Exercise brief:
Only these lines should appear, exactly: the one containing "Where should I click to: Tap the battery" and every line after it through the end of the material below.

Input records:

--

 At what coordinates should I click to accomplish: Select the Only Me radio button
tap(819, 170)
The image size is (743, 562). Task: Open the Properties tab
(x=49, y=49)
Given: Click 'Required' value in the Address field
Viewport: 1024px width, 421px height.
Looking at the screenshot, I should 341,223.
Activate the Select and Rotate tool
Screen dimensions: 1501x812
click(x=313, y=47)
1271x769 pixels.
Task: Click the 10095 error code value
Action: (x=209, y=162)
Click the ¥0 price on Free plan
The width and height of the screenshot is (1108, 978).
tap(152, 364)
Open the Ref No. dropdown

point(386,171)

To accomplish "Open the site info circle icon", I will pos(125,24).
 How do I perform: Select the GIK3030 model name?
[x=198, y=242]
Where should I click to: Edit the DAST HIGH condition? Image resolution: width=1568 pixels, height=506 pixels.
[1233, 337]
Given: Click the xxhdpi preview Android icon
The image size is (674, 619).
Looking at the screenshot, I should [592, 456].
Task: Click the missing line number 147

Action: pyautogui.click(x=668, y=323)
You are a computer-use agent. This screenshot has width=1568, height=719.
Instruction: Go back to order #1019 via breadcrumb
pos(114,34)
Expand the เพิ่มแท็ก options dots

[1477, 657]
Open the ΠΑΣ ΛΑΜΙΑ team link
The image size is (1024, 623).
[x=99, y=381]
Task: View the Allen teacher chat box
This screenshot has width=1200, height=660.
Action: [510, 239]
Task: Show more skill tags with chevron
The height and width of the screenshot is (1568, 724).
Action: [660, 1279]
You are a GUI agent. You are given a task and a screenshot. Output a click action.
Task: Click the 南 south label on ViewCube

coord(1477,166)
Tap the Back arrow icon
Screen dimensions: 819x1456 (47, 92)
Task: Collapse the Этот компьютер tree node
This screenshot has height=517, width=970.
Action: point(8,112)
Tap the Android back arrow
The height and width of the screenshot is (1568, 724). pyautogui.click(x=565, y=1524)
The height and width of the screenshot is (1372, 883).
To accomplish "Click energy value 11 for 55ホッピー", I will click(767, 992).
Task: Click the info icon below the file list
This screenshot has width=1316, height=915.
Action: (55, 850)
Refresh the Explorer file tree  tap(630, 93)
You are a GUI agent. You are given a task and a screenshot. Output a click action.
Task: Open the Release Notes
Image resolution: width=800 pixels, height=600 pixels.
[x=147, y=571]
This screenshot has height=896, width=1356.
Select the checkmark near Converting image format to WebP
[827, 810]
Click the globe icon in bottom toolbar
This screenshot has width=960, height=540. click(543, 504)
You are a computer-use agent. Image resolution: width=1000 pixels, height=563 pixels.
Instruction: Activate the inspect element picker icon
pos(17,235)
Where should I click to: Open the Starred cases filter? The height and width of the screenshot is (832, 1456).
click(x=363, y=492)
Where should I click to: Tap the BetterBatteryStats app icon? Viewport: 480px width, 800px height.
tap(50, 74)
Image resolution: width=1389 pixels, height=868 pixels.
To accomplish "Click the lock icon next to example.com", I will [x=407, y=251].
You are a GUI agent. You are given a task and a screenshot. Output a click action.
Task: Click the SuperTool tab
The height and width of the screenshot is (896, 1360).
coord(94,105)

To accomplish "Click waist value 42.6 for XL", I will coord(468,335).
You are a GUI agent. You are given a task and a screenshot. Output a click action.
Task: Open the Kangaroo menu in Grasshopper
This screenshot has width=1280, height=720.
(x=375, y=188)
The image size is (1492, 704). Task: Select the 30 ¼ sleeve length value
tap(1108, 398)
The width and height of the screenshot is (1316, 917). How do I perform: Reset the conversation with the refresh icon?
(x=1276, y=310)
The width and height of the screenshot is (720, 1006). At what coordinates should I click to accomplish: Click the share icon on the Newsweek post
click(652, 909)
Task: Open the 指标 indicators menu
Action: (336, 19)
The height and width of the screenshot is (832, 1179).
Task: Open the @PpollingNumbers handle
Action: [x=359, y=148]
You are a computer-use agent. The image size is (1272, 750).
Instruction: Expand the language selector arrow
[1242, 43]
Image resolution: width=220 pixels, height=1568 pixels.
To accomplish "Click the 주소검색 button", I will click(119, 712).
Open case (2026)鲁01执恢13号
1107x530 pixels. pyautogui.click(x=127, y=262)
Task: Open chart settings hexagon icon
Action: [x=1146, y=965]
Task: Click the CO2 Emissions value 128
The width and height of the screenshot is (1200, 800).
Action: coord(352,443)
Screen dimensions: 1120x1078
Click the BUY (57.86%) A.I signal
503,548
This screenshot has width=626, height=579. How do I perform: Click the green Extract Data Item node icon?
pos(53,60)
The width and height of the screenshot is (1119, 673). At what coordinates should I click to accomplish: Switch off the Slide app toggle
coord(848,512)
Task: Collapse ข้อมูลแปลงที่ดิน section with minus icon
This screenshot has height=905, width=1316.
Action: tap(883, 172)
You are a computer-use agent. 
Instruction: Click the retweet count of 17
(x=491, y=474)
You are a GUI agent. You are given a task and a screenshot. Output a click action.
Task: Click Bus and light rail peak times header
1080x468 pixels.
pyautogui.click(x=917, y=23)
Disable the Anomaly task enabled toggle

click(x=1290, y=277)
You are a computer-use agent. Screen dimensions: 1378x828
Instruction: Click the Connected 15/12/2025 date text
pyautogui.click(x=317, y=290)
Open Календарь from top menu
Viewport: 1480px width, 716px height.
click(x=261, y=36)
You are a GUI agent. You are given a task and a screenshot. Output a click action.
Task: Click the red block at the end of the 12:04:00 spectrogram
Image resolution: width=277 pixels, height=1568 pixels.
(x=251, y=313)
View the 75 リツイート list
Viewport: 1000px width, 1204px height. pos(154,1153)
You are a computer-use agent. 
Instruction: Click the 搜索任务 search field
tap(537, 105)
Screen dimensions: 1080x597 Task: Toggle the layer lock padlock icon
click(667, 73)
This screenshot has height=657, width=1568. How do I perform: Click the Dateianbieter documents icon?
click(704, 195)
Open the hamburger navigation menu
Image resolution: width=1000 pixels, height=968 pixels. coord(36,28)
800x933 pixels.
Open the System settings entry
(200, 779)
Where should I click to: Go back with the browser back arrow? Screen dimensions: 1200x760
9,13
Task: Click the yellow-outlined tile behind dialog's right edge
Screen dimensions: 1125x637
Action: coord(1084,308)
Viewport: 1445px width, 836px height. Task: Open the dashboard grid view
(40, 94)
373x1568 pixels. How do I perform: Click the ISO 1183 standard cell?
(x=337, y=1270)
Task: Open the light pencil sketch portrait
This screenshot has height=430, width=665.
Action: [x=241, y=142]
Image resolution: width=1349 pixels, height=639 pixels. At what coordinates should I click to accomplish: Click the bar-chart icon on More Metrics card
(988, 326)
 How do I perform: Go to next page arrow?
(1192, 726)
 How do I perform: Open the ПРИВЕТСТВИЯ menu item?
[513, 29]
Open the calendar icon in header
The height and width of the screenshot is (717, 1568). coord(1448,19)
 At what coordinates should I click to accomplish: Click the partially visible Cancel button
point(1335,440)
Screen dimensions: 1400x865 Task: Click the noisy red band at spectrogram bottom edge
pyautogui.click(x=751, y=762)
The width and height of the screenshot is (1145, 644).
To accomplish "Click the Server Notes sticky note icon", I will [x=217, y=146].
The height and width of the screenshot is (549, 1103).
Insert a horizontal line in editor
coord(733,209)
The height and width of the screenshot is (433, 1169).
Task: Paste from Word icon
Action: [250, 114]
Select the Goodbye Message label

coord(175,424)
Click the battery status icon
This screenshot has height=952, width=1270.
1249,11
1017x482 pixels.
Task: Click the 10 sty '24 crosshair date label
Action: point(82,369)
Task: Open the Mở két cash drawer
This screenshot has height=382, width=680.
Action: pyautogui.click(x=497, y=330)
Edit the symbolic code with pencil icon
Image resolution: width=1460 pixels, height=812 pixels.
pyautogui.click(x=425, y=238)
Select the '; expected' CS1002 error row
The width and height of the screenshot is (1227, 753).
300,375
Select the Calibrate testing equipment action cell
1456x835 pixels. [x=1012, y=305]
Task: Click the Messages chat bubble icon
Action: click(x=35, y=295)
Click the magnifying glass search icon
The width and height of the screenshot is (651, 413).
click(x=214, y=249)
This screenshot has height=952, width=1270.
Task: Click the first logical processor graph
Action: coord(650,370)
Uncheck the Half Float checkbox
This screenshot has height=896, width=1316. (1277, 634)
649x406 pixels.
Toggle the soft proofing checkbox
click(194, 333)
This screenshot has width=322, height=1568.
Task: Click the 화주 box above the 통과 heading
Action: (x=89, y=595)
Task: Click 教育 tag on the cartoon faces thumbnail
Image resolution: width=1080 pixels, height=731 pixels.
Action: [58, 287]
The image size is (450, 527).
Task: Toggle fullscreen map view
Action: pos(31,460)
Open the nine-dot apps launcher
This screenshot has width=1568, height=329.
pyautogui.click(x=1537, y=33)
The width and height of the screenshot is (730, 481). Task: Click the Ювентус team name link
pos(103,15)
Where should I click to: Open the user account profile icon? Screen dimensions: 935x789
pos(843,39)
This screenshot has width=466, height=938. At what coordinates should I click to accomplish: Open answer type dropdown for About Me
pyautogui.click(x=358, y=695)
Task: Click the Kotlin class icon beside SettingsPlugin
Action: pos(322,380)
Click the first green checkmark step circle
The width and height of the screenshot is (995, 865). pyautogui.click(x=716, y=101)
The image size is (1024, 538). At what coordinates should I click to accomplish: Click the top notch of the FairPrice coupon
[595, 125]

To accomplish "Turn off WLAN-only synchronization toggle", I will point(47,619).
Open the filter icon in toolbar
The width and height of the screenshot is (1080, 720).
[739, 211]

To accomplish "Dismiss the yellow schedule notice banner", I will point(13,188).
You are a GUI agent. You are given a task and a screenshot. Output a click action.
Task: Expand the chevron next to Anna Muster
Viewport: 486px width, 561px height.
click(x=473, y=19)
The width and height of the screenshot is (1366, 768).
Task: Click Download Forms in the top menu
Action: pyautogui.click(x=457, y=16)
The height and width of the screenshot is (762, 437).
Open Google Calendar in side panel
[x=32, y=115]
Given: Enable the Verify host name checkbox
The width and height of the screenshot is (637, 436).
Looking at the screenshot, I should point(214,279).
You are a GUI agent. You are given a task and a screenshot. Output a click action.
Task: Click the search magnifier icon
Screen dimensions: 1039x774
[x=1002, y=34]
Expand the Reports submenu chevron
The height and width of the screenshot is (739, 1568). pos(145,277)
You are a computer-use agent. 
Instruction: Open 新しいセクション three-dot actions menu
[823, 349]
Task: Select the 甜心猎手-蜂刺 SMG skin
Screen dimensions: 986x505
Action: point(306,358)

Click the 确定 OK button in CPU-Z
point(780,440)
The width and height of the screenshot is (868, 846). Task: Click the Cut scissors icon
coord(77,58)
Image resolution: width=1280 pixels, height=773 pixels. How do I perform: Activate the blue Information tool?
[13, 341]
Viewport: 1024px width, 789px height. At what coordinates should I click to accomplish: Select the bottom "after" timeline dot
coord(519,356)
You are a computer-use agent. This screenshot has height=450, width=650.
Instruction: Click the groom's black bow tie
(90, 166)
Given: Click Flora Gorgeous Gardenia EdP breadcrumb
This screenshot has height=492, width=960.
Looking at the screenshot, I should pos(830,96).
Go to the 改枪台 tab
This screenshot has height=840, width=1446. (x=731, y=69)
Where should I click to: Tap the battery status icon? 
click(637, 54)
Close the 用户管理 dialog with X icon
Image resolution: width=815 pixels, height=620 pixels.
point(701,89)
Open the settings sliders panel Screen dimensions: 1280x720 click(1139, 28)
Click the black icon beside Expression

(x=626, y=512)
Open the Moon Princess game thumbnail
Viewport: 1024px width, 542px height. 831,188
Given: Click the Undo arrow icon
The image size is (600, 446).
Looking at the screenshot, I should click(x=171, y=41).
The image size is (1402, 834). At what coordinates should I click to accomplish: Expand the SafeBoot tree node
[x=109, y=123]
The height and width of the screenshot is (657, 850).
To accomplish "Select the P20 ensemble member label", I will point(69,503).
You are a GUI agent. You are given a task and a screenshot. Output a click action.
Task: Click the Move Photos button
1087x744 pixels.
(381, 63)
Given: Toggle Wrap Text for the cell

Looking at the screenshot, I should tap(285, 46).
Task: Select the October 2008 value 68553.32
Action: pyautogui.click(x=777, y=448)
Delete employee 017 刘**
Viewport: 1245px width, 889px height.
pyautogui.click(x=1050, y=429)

--

Finished task:
Where should I click to: Tap the battery status icon? 
click(637, 54)
Close the 用户管理 dialog with X icon
Image resolution: width=815 pixels, height=620 pixels.
point(701,89)
Open the settings sliders panel Screen dimensions: 1280x720 click(1139, 28)
Click the black icon beside Expression

(x=626, y=512)
Open the Moon Princess game thumbnail
Viewport: 1024px width, 542px height. 831,188
Given: Click the Undo arrow icon
The image size is (600, 446).
Looking at the screenshot, I should click(x=171, y=41).
The image size is (1402, 834). At what coordinates should I click to accomplish: Expand the SafeBoot tree node
[x=109, y=123]
The height and width of the screenshot is (657, 850).
To accomplish "Select the P20 ensemble member label", I will point(69,503).
You are a GUI agent. You are given a task and a screenshot. Output a click action.
Task: Click the Move Photos button
1087x744 pixels.
(381, 63)
Given: Toggle Wrap Text for the cell

Looking at the screenshot, I should tap(285, 46).
Task: Select the October 2008 value 68553.32
Action: pyautogui.click(x=777, y=448)
Delete employee 017 刘**
Viewport: 1245px width, 889px height.
pyautogui.click(x=1050, y=429)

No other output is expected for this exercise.